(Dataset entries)
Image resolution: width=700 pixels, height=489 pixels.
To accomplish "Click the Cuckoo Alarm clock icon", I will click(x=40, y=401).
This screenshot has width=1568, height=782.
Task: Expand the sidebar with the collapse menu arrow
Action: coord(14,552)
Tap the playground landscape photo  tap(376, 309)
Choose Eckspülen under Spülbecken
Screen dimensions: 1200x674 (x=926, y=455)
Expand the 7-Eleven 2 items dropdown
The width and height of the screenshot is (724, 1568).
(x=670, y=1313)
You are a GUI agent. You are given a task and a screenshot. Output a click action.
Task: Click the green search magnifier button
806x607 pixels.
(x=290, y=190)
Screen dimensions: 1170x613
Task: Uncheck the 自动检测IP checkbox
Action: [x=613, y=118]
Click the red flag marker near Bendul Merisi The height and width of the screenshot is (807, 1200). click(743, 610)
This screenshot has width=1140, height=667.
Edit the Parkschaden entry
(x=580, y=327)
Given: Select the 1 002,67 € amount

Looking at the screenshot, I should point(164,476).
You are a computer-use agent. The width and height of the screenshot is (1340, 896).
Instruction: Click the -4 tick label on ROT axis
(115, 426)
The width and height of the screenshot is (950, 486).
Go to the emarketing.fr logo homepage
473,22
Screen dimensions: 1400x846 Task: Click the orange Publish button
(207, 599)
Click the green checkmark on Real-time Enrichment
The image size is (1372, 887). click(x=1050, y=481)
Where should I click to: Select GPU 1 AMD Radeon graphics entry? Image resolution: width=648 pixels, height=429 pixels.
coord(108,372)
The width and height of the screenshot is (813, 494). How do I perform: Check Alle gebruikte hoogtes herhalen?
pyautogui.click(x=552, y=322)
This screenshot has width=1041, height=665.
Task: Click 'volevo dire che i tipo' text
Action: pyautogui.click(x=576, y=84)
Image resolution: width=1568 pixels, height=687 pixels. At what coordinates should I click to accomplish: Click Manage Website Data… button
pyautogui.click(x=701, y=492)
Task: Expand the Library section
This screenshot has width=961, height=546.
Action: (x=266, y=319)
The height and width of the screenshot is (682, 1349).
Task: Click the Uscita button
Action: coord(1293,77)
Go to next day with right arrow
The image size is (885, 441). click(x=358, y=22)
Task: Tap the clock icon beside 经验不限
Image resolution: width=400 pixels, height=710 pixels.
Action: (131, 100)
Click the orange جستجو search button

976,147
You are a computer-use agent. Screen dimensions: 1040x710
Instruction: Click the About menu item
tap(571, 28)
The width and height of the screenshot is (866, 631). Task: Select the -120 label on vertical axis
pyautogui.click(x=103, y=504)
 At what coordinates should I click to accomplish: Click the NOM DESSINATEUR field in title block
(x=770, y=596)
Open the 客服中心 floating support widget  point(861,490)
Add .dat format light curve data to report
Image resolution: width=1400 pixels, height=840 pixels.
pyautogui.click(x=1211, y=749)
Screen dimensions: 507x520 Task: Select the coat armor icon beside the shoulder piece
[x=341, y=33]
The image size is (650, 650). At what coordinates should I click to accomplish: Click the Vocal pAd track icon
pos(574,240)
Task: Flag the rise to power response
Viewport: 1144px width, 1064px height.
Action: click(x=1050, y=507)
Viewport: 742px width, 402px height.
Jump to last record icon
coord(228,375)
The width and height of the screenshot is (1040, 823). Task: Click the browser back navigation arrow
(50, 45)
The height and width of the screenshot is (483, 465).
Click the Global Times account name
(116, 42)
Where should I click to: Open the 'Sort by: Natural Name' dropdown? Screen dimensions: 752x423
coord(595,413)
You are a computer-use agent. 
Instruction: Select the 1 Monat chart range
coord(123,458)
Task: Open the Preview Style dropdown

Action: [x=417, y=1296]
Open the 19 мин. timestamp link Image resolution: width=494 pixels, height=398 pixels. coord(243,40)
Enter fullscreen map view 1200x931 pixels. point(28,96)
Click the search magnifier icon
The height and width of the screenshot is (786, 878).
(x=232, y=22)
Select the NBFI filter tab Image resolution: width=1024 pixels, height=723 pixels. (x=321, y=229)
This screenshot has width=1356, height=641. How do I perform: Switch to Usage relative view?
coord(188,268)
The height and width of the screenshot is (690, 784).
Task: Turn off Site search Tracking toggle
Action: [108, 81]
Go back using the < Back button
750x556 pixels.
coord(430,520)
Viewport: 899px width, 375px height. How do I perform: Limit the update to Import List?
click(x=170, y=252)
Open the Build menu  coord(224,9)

**Work instruction:** The entries above are to be retyped exactly.

**Answer space:**
Image resolution: width=700 pixels, height=489 pixels.
To accomplish "Click the Cuckoo Alarm clock icon", I will click(x=40, y=401).
This screenshot has width=1568, height=782.
Task: Expand the sidebar with the collapse menu arrow
Action: coord(14,552)
Tap the playground landscape photo  tap(376, 309)
Choose Eckspülen under Spülbecken
Screen dimensions: 1200x674 (x=926, y=455)
Expand the 7-Eleven 2 items dropdown
The width and height of the screenshot is (724, 1568).
(x=670, y=1313)
You are a GUI agent. You are given a task and a screenshot. Output a click action.
Task: Click the green search magnifier button
806x607 pixels.
(x=290, y=190)
Screen dimensions: 1170x613
Task: Uncheck the 自动检测IP checkbox
Action: [x=613, y=118]
Click the red flag marker near Bendul Merisi The height and width of the screenshot is (807, 1200). click(743, 610)
This screenshot has width=1140, height=667.
Edit the Parkschaden entry
(x=580, y=327)
Given: Select the 1 002,67 € amount

Looking at the screenshot, I should point(164,476).
You are a computer-use agent. The width and height of the screenshot is (1340, 896).
Instruction: Click the -4 tick label on ROT axis
(115, 426)
The width and height of the screenshot is (950, 486).
Go to the emarketing.fr logo homepage
473,22
Screen dimensions: 1400x846 Task: Click the orange Publish button
(207, 599)
Click the green checkmark on Real-time Enrichment
The image size is (1372, 887). click(x=1050, y=481)
Where should I click to: Select GPU 1 AMD Radeon graphics entry? Image resolution: width=648 pixels, height=429 pixels.
coord(108,372)
The width and height of the screenshot is (813, 494). How do I perform: Check Alle gebruikte hoogtes herhalen?
pyautogui.click(x=552, y=322)
This screenshot has width=1041, height=665.
Task: Click 'volevo dire che i tipo' text
Action: pyautogui.click(x=576, y=84)
Image resolution: width=1568 pixels, height=687 pixels. At what coordinates should I click to accomplish: Click Manage Website Data… button
pyautogui.click(x=701, y=492)
Task: Expand the Library section
This screenshot has width=961, height=546.
Action: (x=266, y=319)
The height and width of the screenshot is (682, 1349).
Task: Click the Uscita button
Action: coord(1293,77)
Go to next day with right arrow
The image size is (885, 441). click(x=358, y=22)
Task: Tap the clock icon beside 经验不限
Image resolution: width=400 pixels, height=710 pixels.
Action: (131, 100)
Click the orange جستجو search button

976,147
You are a computer-use agent. Screen dimensions: 1040x710
Instruction: Click the About menu item
tap(571, 28)
The width and height of the screenshot is (866, 631). Task: Select the -120 label on vertical axis
pyautogui.click(x=103, y=504)
 At what coordinates should I click to accomplish: Click the NOM DESSINATEUR field in title block
(x=770, y=596)
Open the 客服中心 floating support widget  point(861,490)
Add .dat format light curve data to report
Image resolution: width=1400 pixels, height=840 pixels.
pyautogui.click(x=1211, y=749)
Screen dimensions: 507x520 Task: Select the coat armor icon beside the shoulder piece
[x=341, y=33]
The image size is (650, 650). At what coordinates should I click to accomplish: Click the Vocal pAd track icon
pos(574,240)
Task: Flag the rise to power response
Viewport: 1144px width, 1064px height.
Action: click(x=1050, y=507)
Viewport: 742px width, 402px height.
Jump to last record icon
coord(228,375)
The width and height of the screenshot is (1040, 823). Task: Click the browser back navigation arrow
(50, 45)
The height and width of the screenshot is (483, 465).
Click the Global Times account name
(116, 42)
Where should I click to: Open the 'Sort by: Natural Name' dropdown? Screen dimensions: 752x423
coord(595,413)
You are a computer-use agent. 
Instruction: Select the 1 Monat chart range
coord(123,458)
Task: Open the Preview Style dropdown

Action: [x=417, y=1296]
Open the 19 мин. timestamp link Image resolution: width=494 pixels, height=398 pixels. coord(243,40)
Enter fullscreen map view 1200x931 pixels. point(28,96)
Click the search magnifier icon
The height and width of the screenshot is (786, 878).
(x=232, y=22)
Select the NBFI filter tab Image resolution: width=1024 pixels, height=723 pixels. (x=321, y=229)
This screenshot has width=1356, height=641. How do I perform: Switch to Usage relative view?
coord(188,268)
The height and width of the screenshot is (690, 784).
Task: Turn off Site search Tracking toggle
Action: [108, 81]
Go back using the < Back button
750x556 pixels.
coord(430,520)
Viewport: 899px width, 375px height. How do I perform: Limit the update to Import List?
click(x=170, y=252)
Open the Build menu  coord(224,9)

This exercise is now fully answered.